● **DIRECTIONS FOR THIS TASK**: What the answer must hold is the line containing "This screenshot has height=268, width=980." and all lines after it through the end of the listing, copied exactly, with pictures left out.

● **RECORDS FOR PROCESSING**:

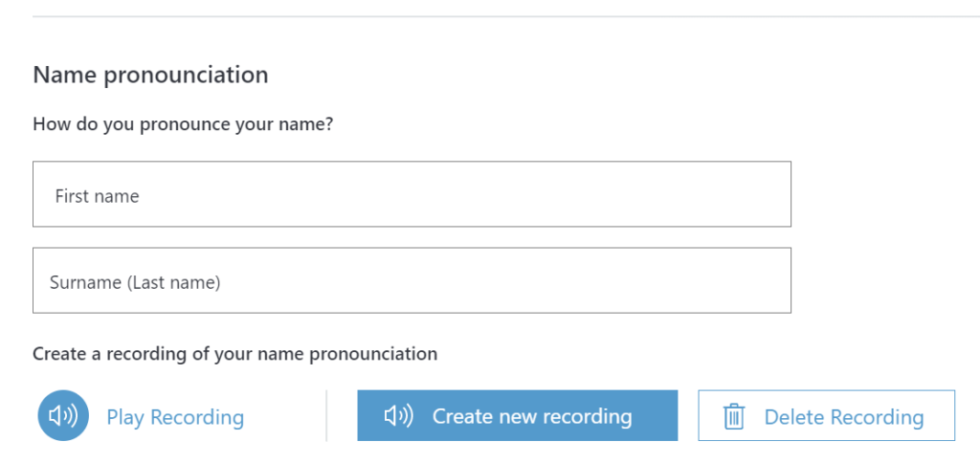
Task: Select the Play Recording text link
Action: click(175, 417)
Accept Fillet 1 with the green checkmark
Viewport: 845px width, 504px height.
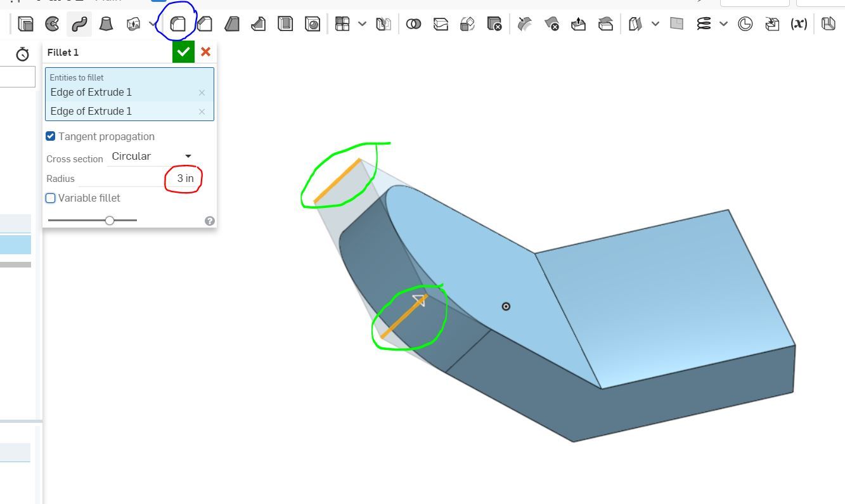click(183, 51)
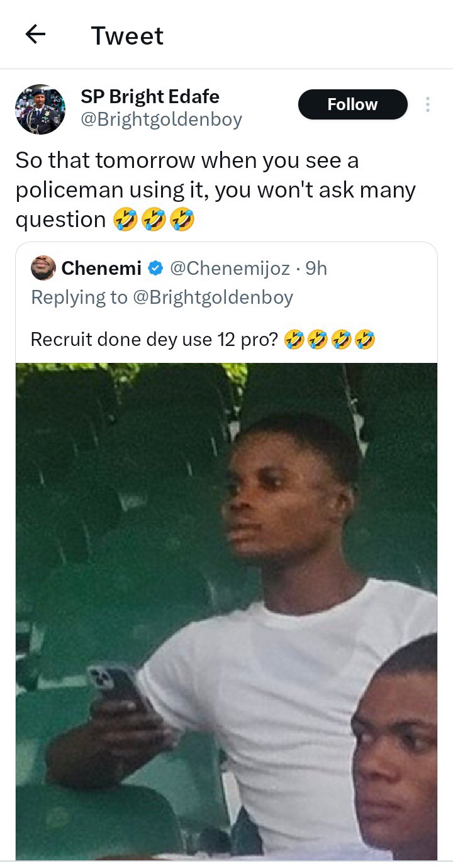The width and height of the screenshot is (453, 868).
Task: Tap the "Recruit done dey use 12 pro?" text
Action: (x=155, y=340)
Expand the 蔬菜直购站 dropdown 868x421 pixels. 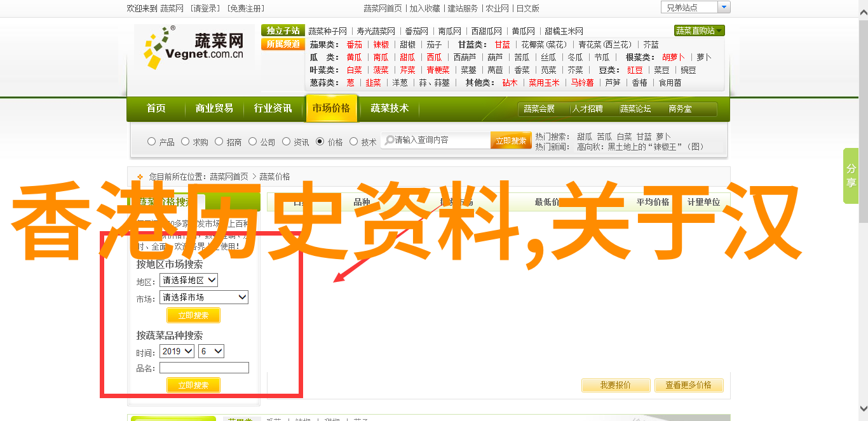coord(699,30)
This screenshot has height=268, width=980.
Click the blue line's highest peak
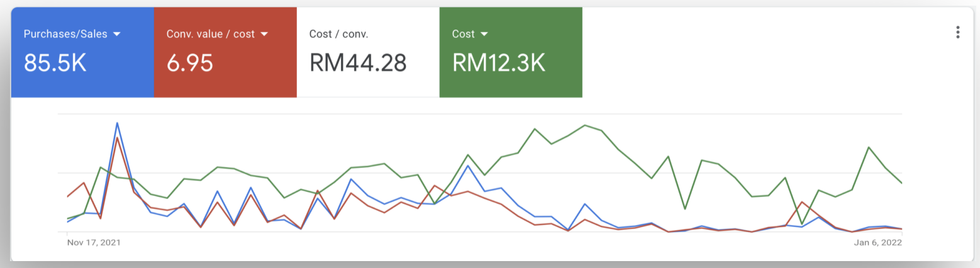click(x=117, y=123)
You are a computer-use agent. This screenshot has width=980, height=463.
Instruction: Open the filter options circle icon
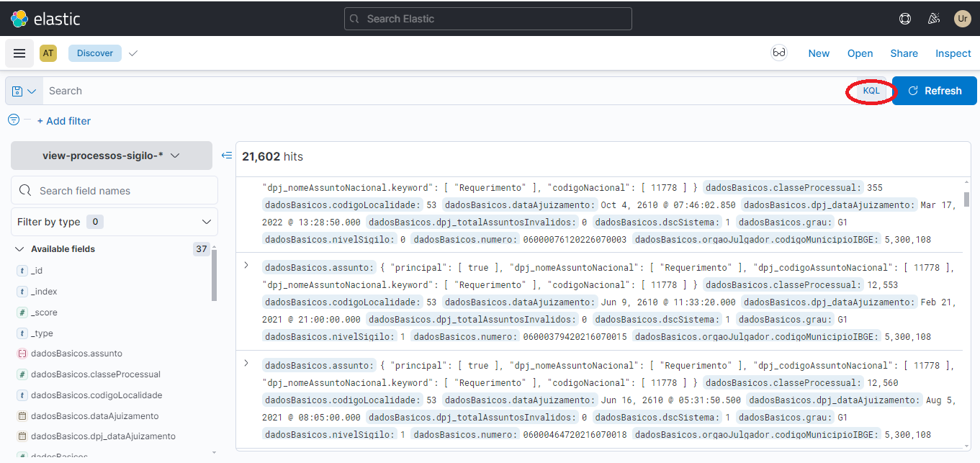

● **ANSWER TO THIS EXERCISE**:
This screenshot has height=268, width=980.
Click the blue line's highest peak
click(x=117, y=123)
You are a computer-use agent. This screenshot has width=980, height=463.
Instruction: Open the filter options circle icon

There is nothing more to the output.